A string comparison library that adhers to the quirks of Unicode.

What is this?

Stringalign is a library for comparing strings. At its base, Stringalign takes two strings, a reference string and a predicted string, and aligns them. Based on this alignment, we can then compute many interesting performance metrics, such as the edit distance (Levenshtein), error rates and much more.

For more information, see Stringalign's extensive documentation on http://stringalign.com/.

A little example

For example, if the reference string is Banana pancakes and the predicted string is bananana pancake, then string align will align it

 Reference: B--anana pancakes
Prediction: bananana pancake-

This alignment is stored as a collection of replacements, insertions, deletions and keeps, that describe what we need to do with the predicted string to make it equal to the reference string. For the string above, we get

[Replaced('B', 'b'), Inserted('a'), Inserted('n'), Kept('a'), Kept('n'), Kept('a'), Kept('n'), Kept('a'), Kept(' '), Kept('p'), Kept('a'), Kept('n'), Kept('c'), Kept('a'), Kept('k'), Kept('e'), Deleted('s')]

or, if we join consequtive the Deleted, Inserted and Replaced:

[Replaced('B', 'ban'), Kept('anana pancake'), Deleted('s')]

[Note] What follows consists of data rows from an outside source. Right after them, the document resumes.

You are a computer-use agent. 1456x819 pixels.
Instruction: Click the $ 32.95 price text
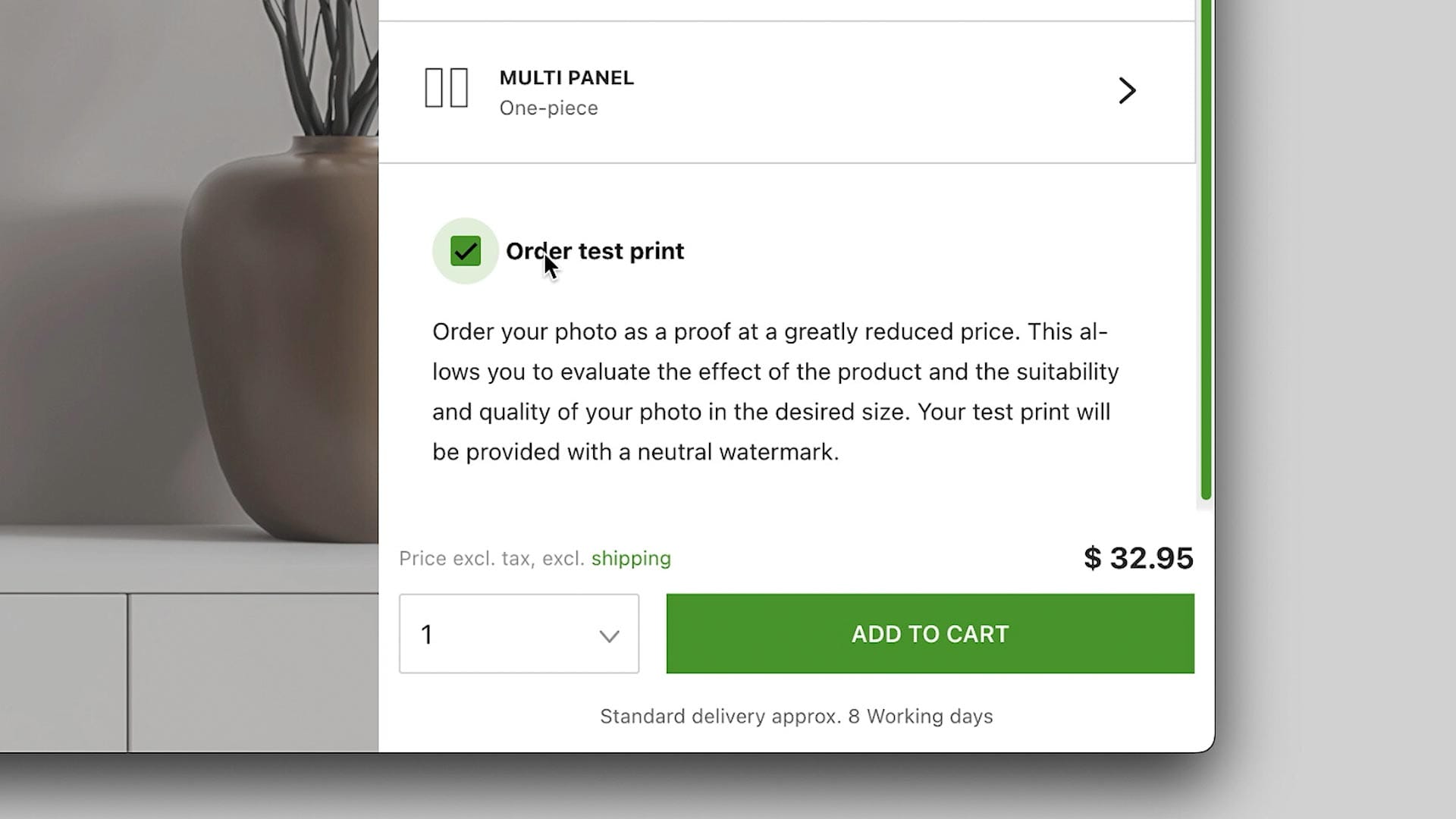(1137, 558)
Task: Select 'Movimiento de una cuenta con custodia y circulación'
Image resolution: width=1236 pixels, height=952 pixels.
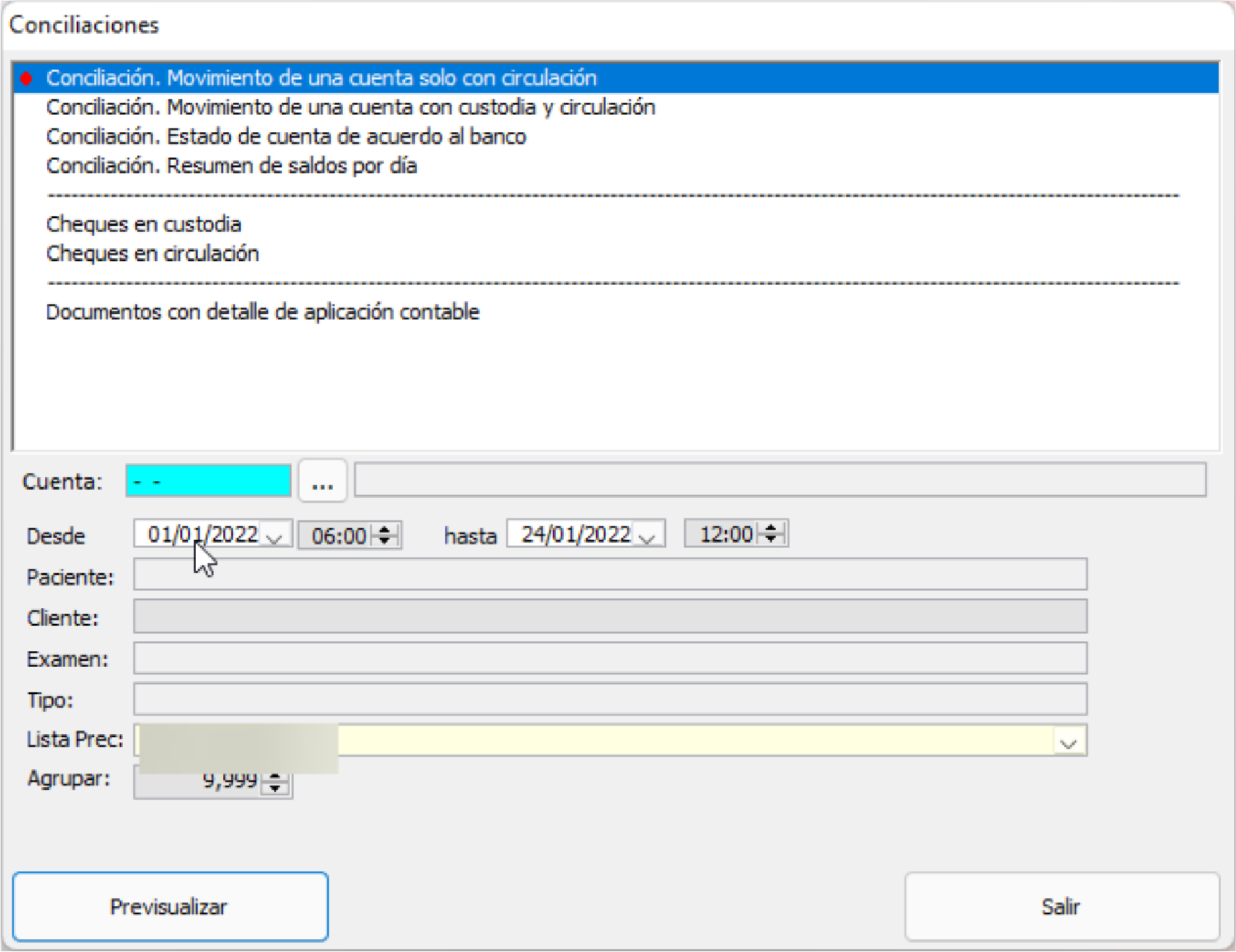Action: (x=350, y=107)
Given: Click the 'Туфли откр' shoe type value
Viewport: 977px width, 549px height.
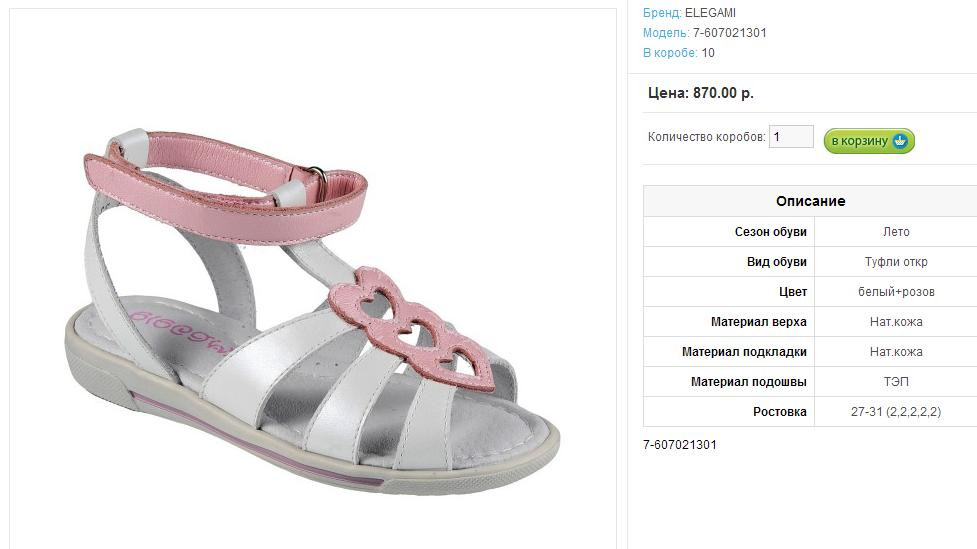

Based on these alignments, we can compute standard string comparison metrics such as the Levenshtein distance and character error rate. However, Stringalign also contains functions to do more in-depth analysis of the types of errors that occur when you have a whole collection of reference and predicted strings. Examples of this is: the most common character confusions, the letters most often omitted in the prediction, the letters most often incorrectly included in the prediction, etc. See our gallery of examples for more information.

What's the point?

Stringalign might sound similar to other Python libraries, like Jiwer and Levenshtein (which both use Rapidfuzz behind-the-scenes). However, what puts Stringalign apart is that it handles Unicode "correctly" and provides easy-to-use tools for going in-depth in the analysis.

Take this example:

import Levenshtein

print(Levenshtein.distance('ñ', 'ñ'))
2

What happened here? The first 'ñ' consists of two code points: an n and a "put a tilde on the previous character" code point, while the second 'ñ' only consists of the single code point 'ñ'. Let's try it with Stringalign instead:

from stringalign.align import levenshtein_distance

print(levenshtein_distance('ñ', 'ñ'))
0

We see the expected behaviour. By default, Stringalign will normalize your text and segment it into Unicode extended grapheme clusters before aligning. An extended grapheme cluster is essentially just what a computer should display as one letter, and while a grapheme cluster usually is just one code-point, it's not always that. Since tools like Jiwer and Levenshtein work directly on the code-points, they will miss these edge cases.

Emojis

Often, we don't need to worry about separating between code-points and grapheme clusters. However, the moment emojis come into the picture, this changes. Many emojis are just the single code point. However, some are created by combining two or more other emojis --- like '🏳️‍🌈', which is created by combining the white-flag emoji, '🏳', a variant selector '\uFE0F', a zero width joiner '\u200D' and the rainbow emoji, '🌈'. Because Stringalign takes care of aligning normalized grapheme clusters automatically, it will also work correctly with emoiis

import Levenshtein
from stringalign.align import levenshtein_distance

print("Levenshtein", Levenshtein.distance('🏳️‍🌈', '🌈'))
print("Stringalign", levenshtein_distance('🏳️‍🌈', '🌈'))
Levenshtein 3
stringalign 1

How does it work?

Stringalign works in a two-step process: first, the input strings are tokenized into normalised extended grapheme clusters, before they are aligned using the Needleman-Wunsch algorithm. You can customise this if you want, e.g. switching out the tokenizer with one that casefolds all extended grapheme clusters, to get a case-insensitive alignment, or words to e.g. compute the word-error rate.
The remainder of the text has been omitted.